* SOURCE PASSAGE:
= = = = =

BLITZER: Lots of stuff.

All right, what's the latest on the Minnesota senator?

TODD: Well, Senate Majority Leader Harry Reid today called on Norm Coleman, the Republican, to concede that race. And the state canvassing board certified that Al Franken had a lead of 225 votes. But Norm Coleman having none of that. He says he's going to take this to court to challenge it. So we'll see where it goes from there.

BLITZER: All right. It's not over with yet. TODD: No.

BLITZER: Thanks very much, Brian, for that.

The president-elect answering critics who wonder why he'll talk at length about the economy, but not about the violence in the Middle East -- his explanation in his own words, coming up.

Also, the unusual offer some companies are making to get your business in these tough economic times -- are they just gimmicks?

Plus, our own chief medical correspondent, Dr. Sanjay Gupta -- he may be up for a key new role in the Obama administration. Stand by. We have details right here in THE SITUATION ROOM.


BLITZER: To our viewers, you're in THE SITUATION ROOM.

Happening now, in more than a week of violence, Barack Obama hasn't said a word of major substance about the situation in Gaza until now. You're going to hear what he's saying in his own words. Stand by for that.

Major news about one of the best known and, in fact, best doctors in the country. Our own Dr. Sanjay Gupta -- he could have a major role in the incoming Obama administration. Stand by.

And the great guarantee that's a sign of the times -- lose your job and you can return your brand new car.

I'm Wolf Blitzer.


The president-elect is breaking his silence, to a certain degree, on the current crisis in the Middle East. He's taking pains to underscore the current administration is still in charge.

But let's get the latest from our senior White House correspondent, Ed Henry.

He's following the story for us.

All right, what's the latest?

What's going on on this very sensitive subject -- Ed?

= = = = =

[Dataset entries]
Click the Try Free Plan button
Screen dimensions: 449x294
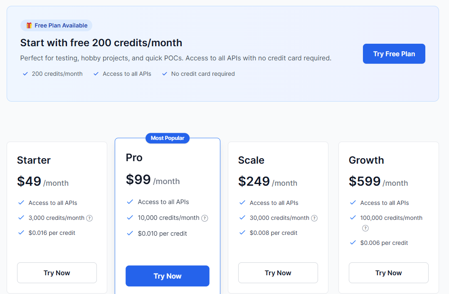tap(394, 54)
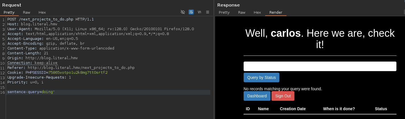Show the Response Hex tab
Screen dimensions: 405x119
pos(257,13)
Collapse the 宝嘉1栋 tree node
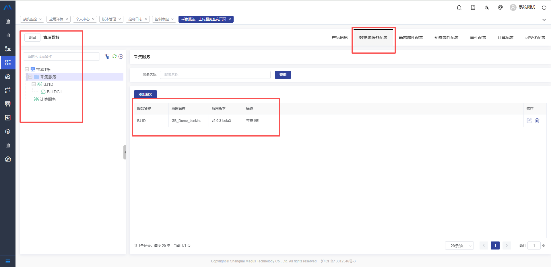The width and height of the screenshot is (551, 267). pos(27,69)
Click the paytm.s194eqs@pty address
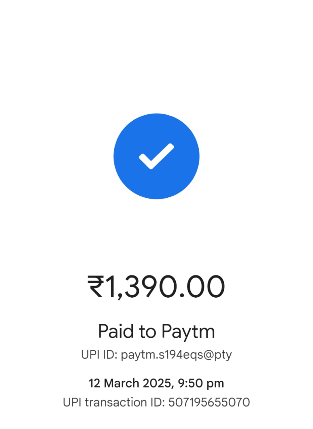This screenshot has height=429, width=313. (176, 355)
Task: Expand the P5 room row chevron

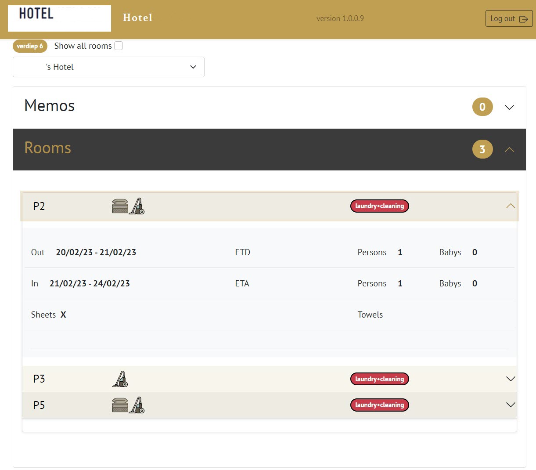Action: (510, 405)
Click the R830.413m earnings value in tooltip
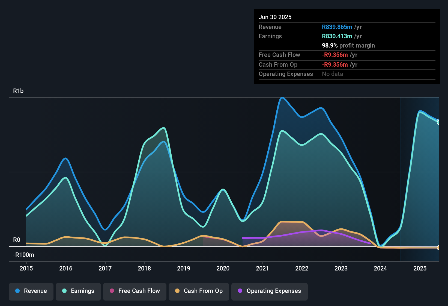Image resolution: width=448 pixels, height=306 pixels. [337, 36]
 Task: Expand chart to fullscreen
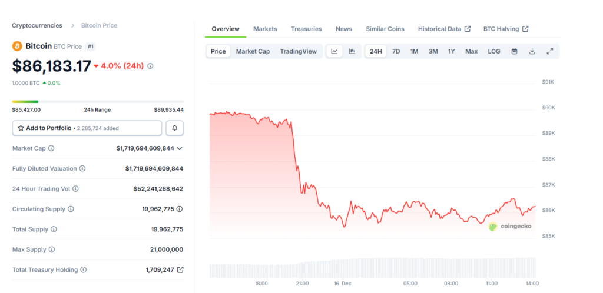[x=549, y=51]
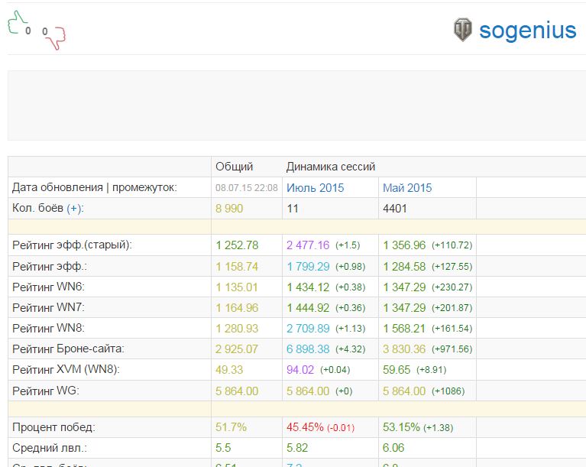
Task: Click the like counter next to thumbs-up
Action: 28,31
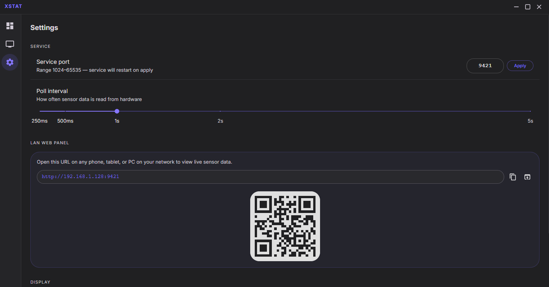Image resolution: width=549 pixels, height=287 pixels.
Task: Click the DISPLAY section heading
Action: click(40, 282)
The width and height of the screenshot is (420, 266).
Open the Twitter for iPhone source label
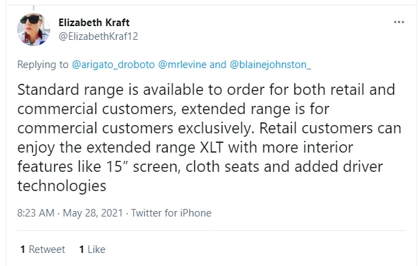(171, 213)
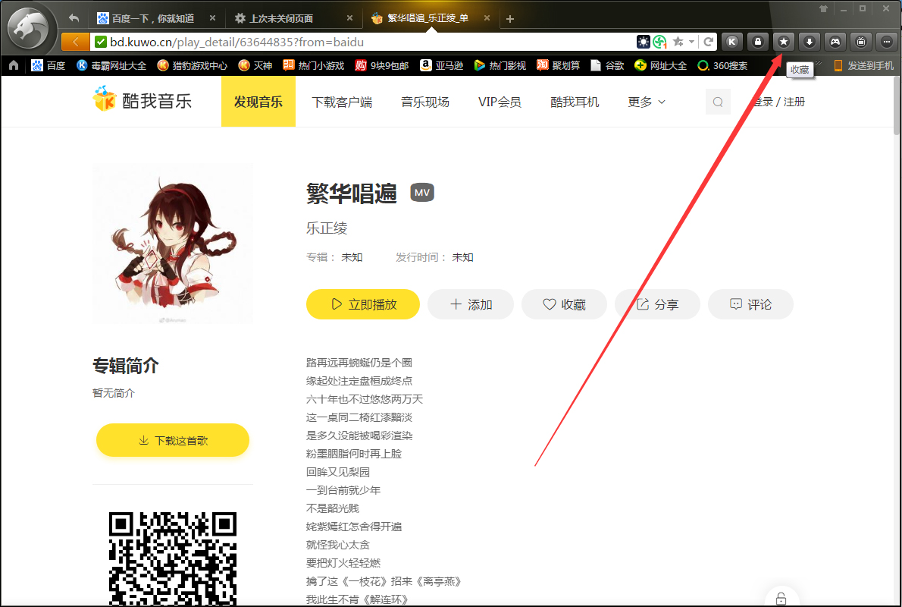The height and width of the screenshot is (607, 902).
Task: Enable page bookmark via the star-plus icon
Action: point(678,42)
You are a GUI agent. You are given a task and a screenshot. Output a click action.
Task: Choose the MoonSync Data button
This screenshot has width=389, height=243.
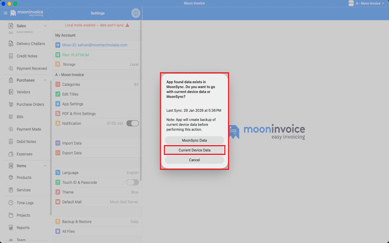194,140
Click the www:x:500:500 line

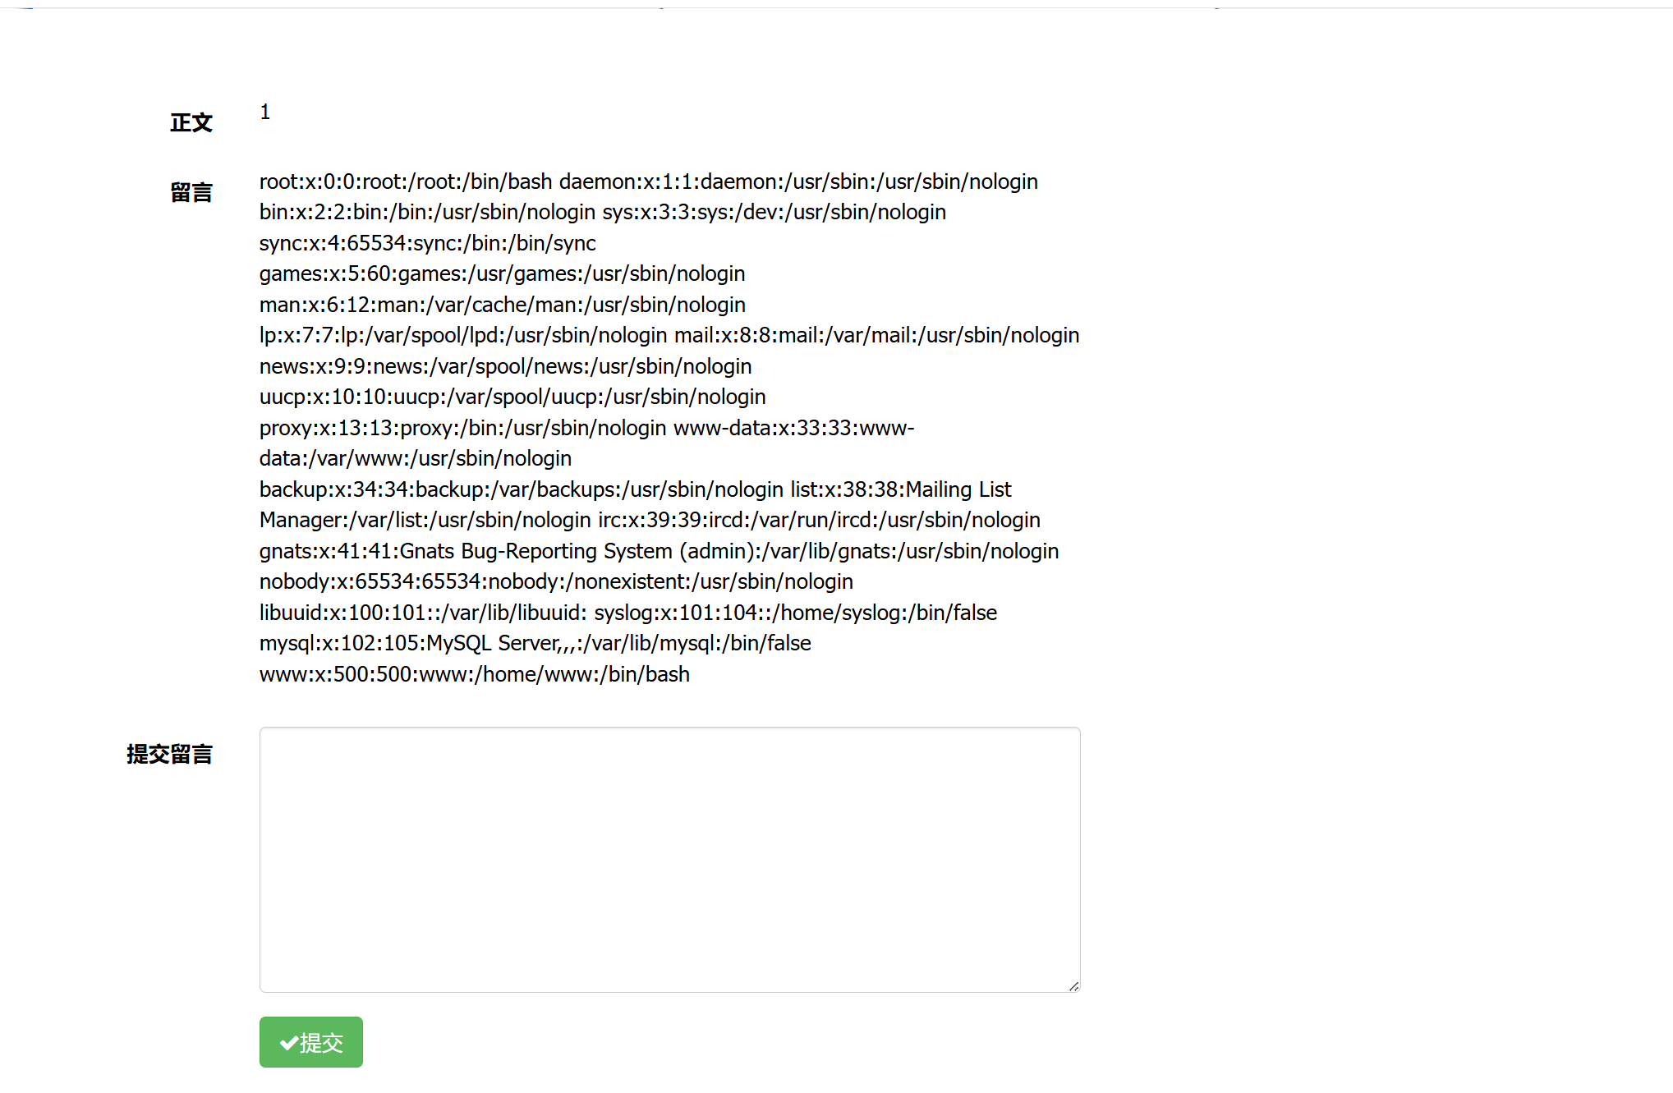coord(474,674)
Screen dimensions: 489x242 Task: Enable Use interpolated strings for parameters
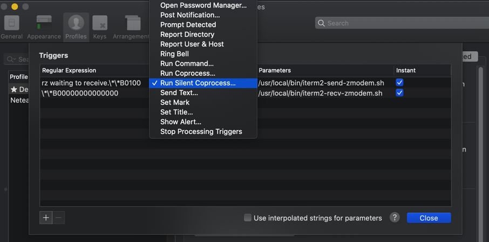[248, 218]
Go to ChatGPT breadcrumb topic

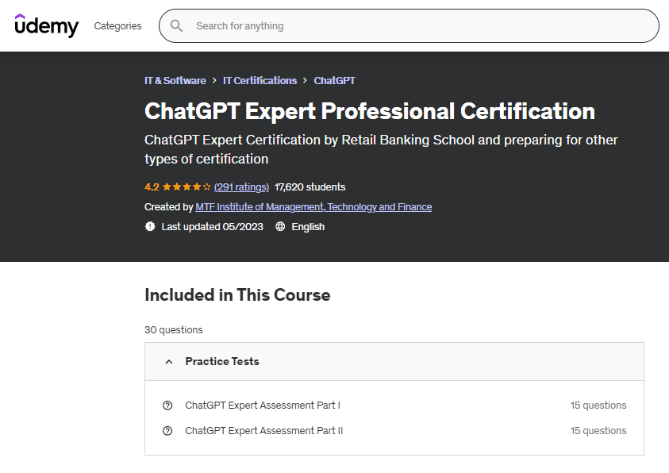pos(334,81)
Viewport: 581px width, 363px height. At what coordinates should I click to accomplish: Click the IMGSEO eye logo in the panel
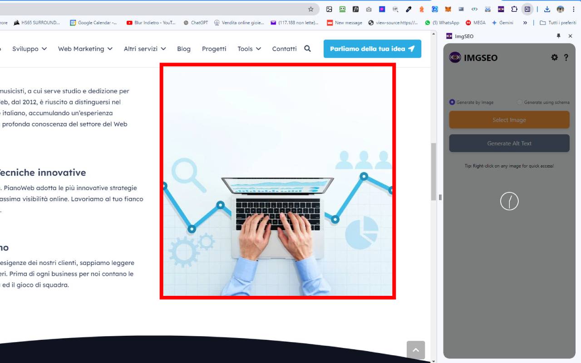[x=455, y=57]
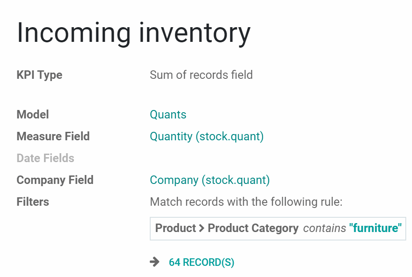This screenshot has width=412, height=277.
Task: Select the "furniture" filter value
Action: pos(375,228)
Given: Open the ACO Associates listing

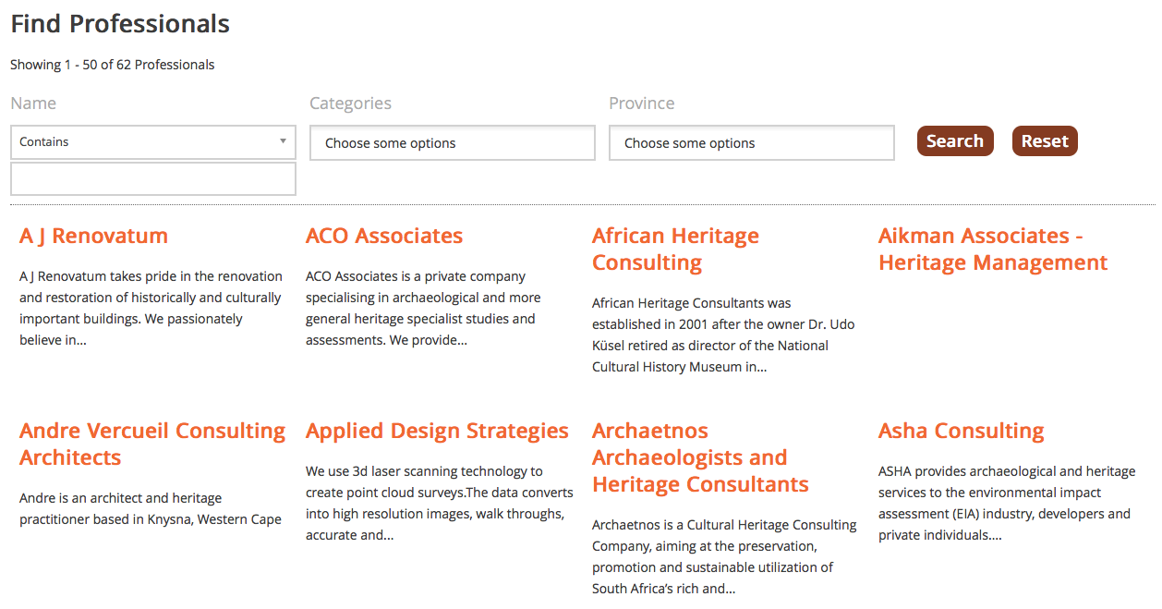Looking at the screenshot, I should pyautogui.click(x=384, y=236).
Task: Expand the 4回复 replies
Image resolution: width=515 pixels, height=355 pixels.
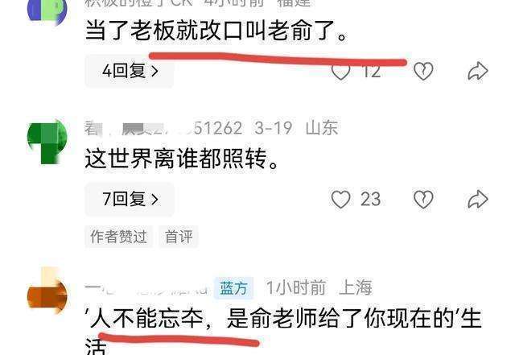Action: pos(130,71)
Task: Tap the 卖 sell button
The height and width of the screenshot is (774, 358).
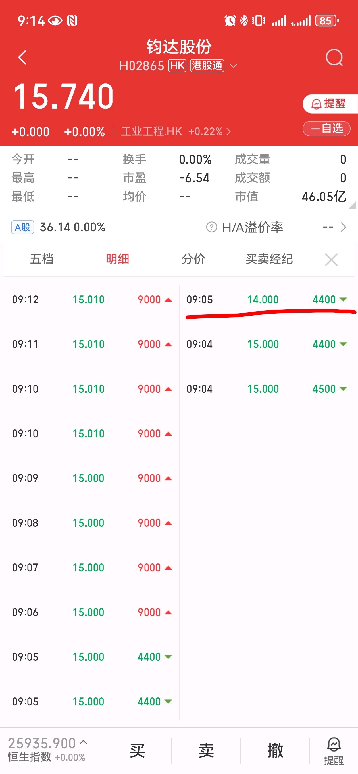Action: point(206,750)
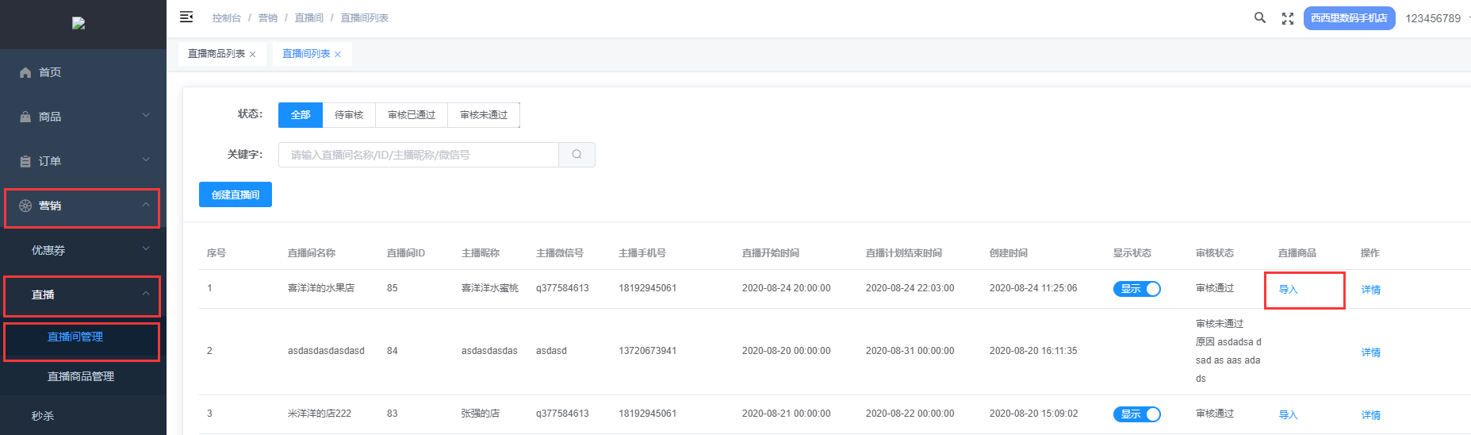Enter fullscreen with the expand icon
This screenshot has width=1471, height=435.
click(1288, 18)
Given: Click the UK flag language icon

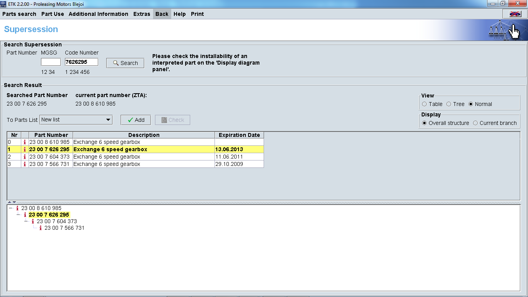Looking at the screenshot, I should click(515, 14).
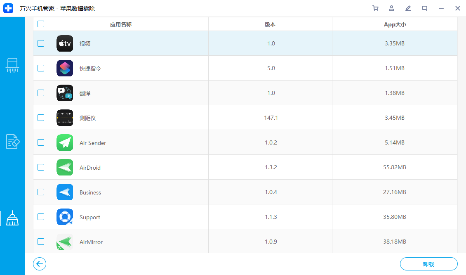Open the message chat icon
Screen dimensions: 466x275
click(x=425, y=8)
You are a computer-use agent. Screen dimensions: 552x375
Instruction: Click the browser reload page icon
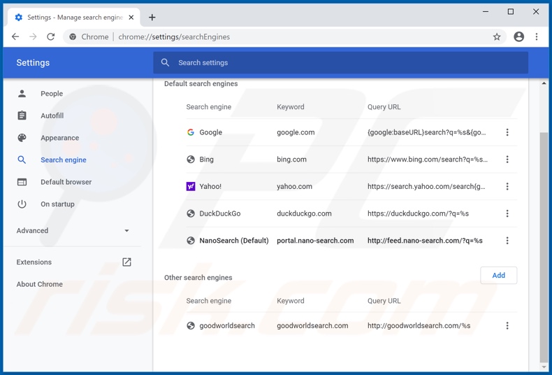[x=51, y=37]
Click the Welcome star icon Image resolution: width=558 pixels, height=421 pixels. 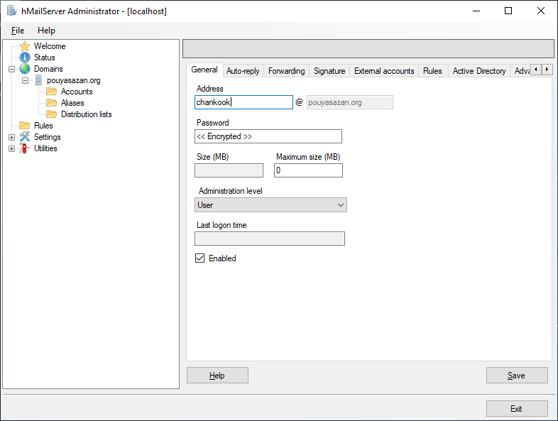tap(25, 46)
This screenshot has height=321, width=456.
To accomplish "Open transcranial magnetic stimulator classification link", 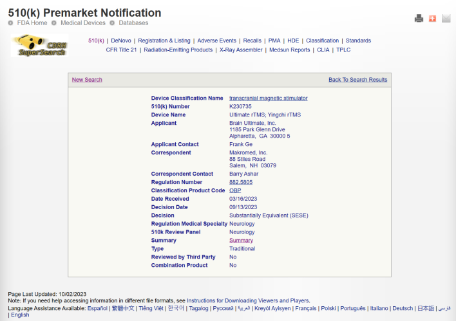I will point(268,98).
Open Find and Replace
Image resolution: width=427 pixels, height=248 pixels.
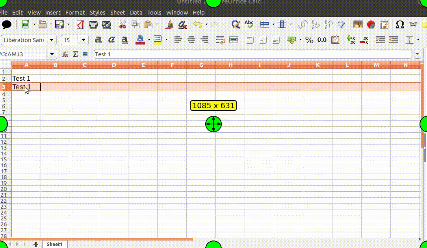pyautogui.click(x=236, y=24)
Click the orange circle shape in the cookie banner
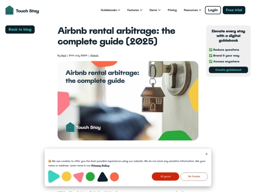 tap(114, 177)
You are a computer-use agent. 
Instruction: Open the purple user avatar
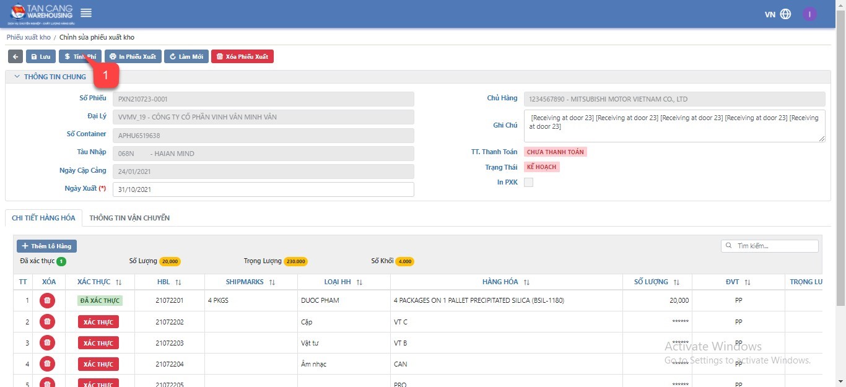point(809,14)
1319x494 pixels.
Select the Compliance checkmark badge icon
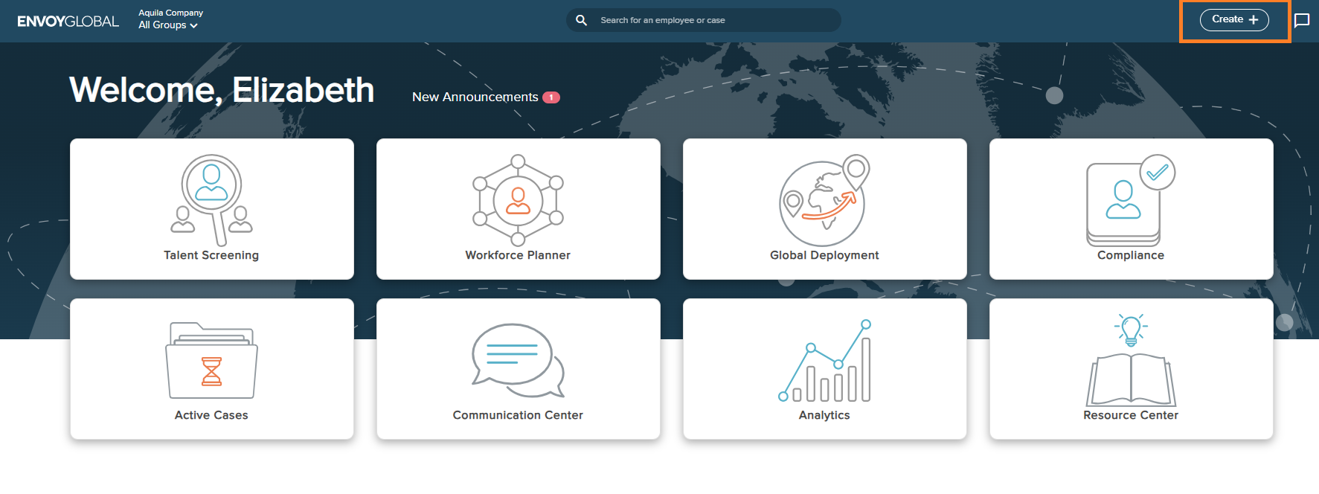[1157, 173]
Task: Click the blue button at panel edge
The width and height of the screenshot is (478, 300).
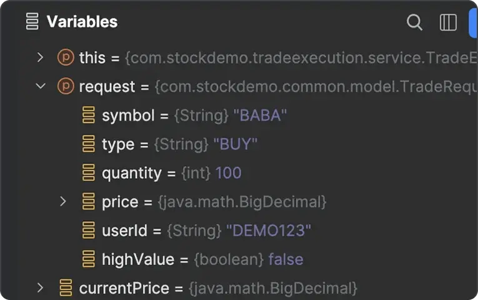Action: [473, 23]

= = = = =

* COMPLETE THE FOLLOWING:
(A) According to the broadcast transcript, why are some companies making an unusual offer? Answer in one to three sentences.
(B) Render this sentence from the broadcast transcript in Spanish: "He's taking pains to underscore the current administration is still in charge."
(C) Write out the passage of the broadcast transcript between "The president-elect is" and "subject -- Ed?", inclusive.

* ANSWERS BELOW:
(A) Some companies are making the offer to get people's business during tough economic times. One example is a guarantee that lets a buyer who loses their job return their brand new car.

(B) Se está esforzando por subrayar que la administración actual sigue estando al mando.

(C)
The president-elect is breaking his silence, to a certain degree, on the current crisis in the Middle East. He's taking pains to underscore the current administration is still in charge.

But let's get the latest from our senior White House correspondent, Ed Henry.

He's following the story for us.

All right, what's the latest?

What's going on on this very sensitive subject -- Ed?